[Description of the task]: Please output the lines shown below exactly as they appear.

(Excerpts from a dataset)
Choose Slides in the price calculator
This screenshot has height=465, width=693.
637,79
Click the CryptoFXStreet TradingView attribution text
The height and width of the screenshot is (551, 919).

[Written reply]:
Choose Slides in the price calculator
This screenshot has height=465, width=693.
637,79
Click the CryptoFXStreet TradingView attribution text
The height and width of the screenshot is (551, 919).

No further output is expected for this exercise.